By Mike Sula @MikeSula Published in: Chicago Reader
For whatever reason, Nepalese food has become a thing this year. To be sure, Chicago has been home to nominally Nepalese restaurants for years. Nepal House, Cumin, Himshikar, Chicago Curry House, and Curry Hutare well established, but their menus often rely heavily on the not insignificant Indian influence on Nepalese cuisine and largely ignore the regional and ethnic differences within Nepal.
This is true even among the brand-new crop of legitimately exciting Nepalese restaurants, such as Vajra, a fine-dining newcomer that offers interesting takes on a few Nepalese standards (duck chhoila in particular), but still spans the subcontinent with diffusely inspired dishes like Goan fish curry, butter chicken, and tandoori venison. Places like Chiya Chai and the Momo Worldfocus on the country’s famous dumplings but don’t go much deeper than that.
Enter Bhim Rai, an eight-year veteran of Highwood’s Curry Hut, who along with three partners opened Himalayan Sherpa Kitchen in Lincoln Square with a menu that goes deeper into Nepalese regional and multiethnic foods than anywhere else in town.
Rai grew up cooking next to his mother in the Khoathaong District of northeastern Nepal, and at an early age was exposed to the cooking of friends in the Sherpa community, the group most closely associated with momo, but also a handful of less common Tibetan dishes that have found their way onto his menu too. As Rai began cooking professionally he was exposed to the food of other ethnic groups ranging from the midland-dwelling Thakali minority—famous for a multidish set similar to an Indian thali—to the urban Newari, who inhabit the capital and the Kathmandu Valley at large.
It wasn’t until Rai left Nepal that he even learned to cook common Indian dishes, and though a section of his menu is devoted to familiar menu mainstays like vindaloo and chicken tikka masala, it’s dominated by truly Nepalese dishes.
Start with sephaley (commonly spelled shabaley), a kind of Tibetan empanada stuffed with minced chicken and peas, lacquered with ghee, and served with a thick, mustardy dipping sauce. Mustard—greens and oil—plays a prominent role across the menu, adding pungency and appealing bitterness. Fresh sauteed mustard greens steal the show from another Tibetan dumpling known as ting-mo, spongy, bland twists of warm dough enlivened by the chiled greens and the roasted tomato and garlic relish, called golbheda ko achaar, they’re meant to be dipped in.

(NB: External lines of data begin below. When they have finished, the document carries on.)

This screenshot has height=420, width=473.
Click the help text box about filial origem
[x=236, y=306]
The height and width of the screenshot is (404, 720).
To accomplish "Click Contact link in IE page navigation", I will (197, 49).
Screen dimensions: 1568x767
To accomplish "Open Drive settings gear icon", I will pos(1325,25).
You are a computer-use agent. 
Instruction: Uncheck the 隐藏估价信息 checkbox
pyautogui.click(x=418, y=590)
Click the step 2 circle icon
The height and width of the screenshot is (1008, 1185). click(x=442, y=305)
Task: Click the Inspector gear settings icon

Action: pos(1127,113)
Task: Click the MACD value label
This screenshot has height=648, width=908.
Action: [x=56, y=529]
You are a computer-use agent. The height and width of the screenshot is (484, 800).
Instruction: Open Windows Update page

Mustard oil announces itself in the mainstay chhoila, combining with the tingle of Sichuan peppercorn (in Nepal they use a close cousin) that distinguishes this dish of chopped boneless chicken sprinkled with crunchy beaten rice (baji) from the others that have begun appearing around town. The seasoning leaches into a bed of iceberg lettuce, taking that normally useless garnish to a new level. Rai applies the same profile to an appetizer version of this Newari festival staple: “base camp potatoes,” crinkle-cut french fries, offered to bring vegetarians to the party.
Of course there are momo, here vegetable- or chicken-stuffed momo in three varieties—steamed, stained with chile sauce and fried, or bathing in the curried tomato soup known as jhol. These are in fact a good place on which to set up a base camp before moving on to Rai’s more uncommon dishes, such as thenthuk, a large bowl of chicken soup thick with fat, hand-shaved noodles. There’s an uncommon pumpkin curry, built on thin slices of gourd, rich with ghee; and kwati, a seven-legume stew that Rai steeps and cooks for nearly 24 hours in order to sprout the beans (for maximum digestibility).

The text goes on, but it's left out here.